For this exercise, output exactly and only the lines running from the one with "Where should I" through the final line of the data below, without pictures.

(Beginning of Provided data)

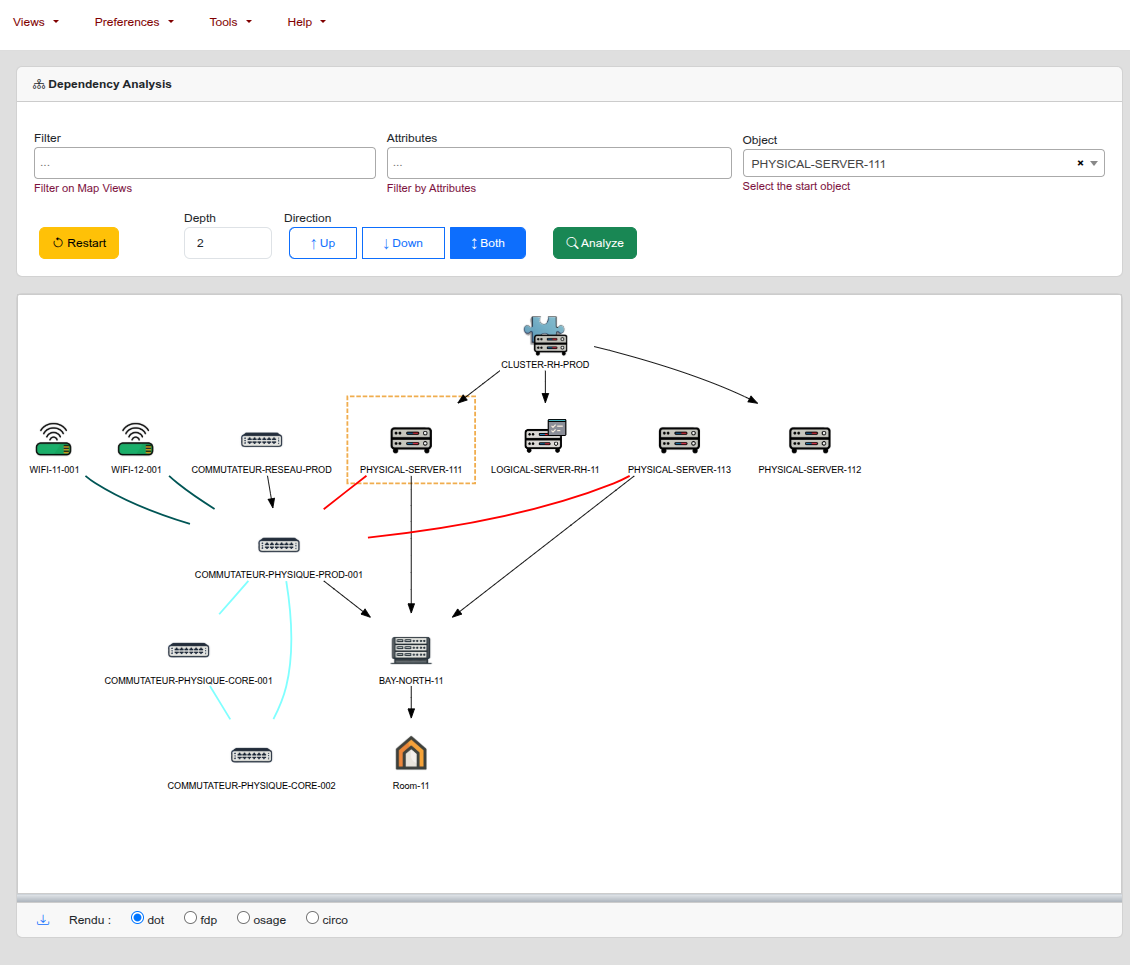Download the graph using the export icon
The image size is (1130, 965).
click(43, 920)
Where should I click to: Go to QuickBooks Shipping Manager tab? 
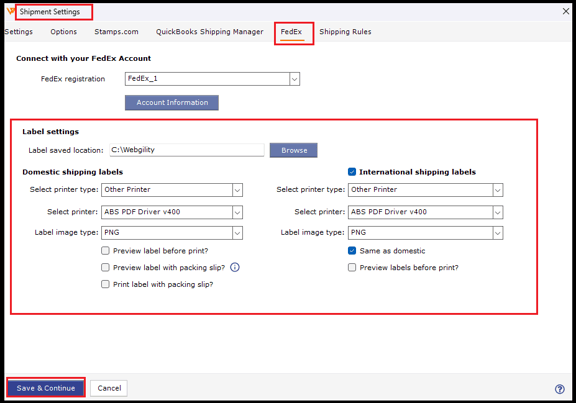coord(209,32)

(End of Provided data)

*Your solution:*
Where should I click to: Go to QuickBooks Shipping Manager tab? 
coord(209,32)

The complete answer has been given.